Actor model library and concurrency primitives for NodeJS.

Usage

Here's a code snippet, make good use of it.

const http = require('http');
const { spawn, send } = require('hoverlord');

spawn(({ receive }) => {
  receive((_state, { content }) => {
    console.log(`log: ${content}`);
  });
}, 'logger');

spawn(({ receive, send }) => {
  return receive((state, message) => {
    switch (message.content) {
      case 'ping':
        const newState = state + 1;
        send('logger', newState);
        return newState;
      default:
        return state;
    }
  }, 0);
}, 'stateReducer');

http
  .createServer((req, res) => {
    send('stateReducer', 'ping');
    res.writeHead(200);
    res.end(`Current process\n ${process.pid}`);
  })
  .listen(4000);

But wait: what the heck is the actor model anyway?
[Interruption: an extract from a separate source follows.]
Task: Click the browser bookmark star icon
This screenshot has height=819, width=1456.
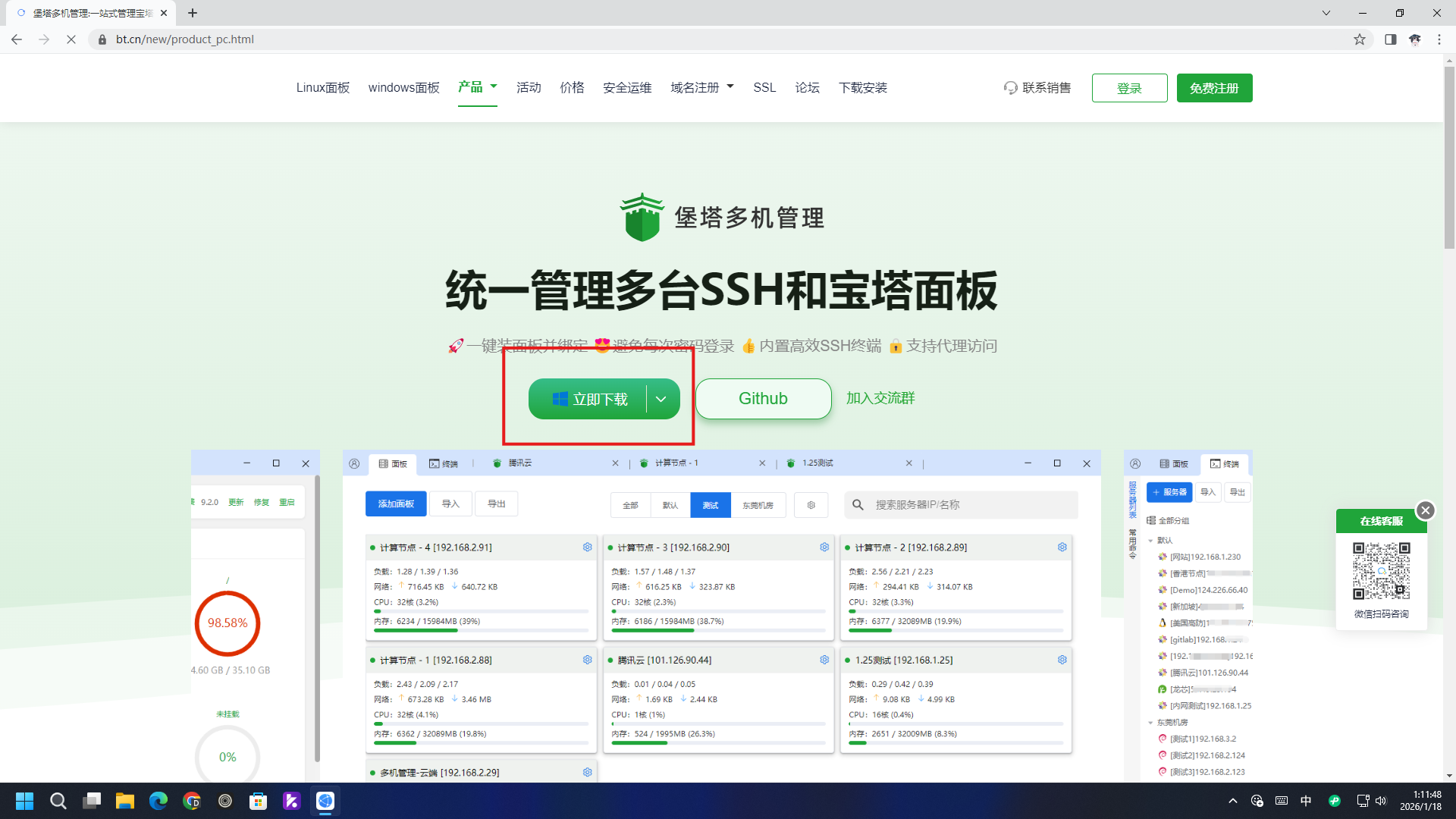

Wikipedia summarizes it this way:

The actor model in computer science is a mathematical model of concurrent computation that treats actor as the universal primitive of concurrent computation. In response to a message it receives, an actor can: make local decisions, create more actors, send more messages, and determine how to respond to the next message received. Actors may modify their own private state, but can only affect each other indirectly through messaging (removing the need for lock-based synchronization).

To make it a bit simpler: you've got your "actors", independent software entities that only can communicate through messages, and are declared in the form of pure functions.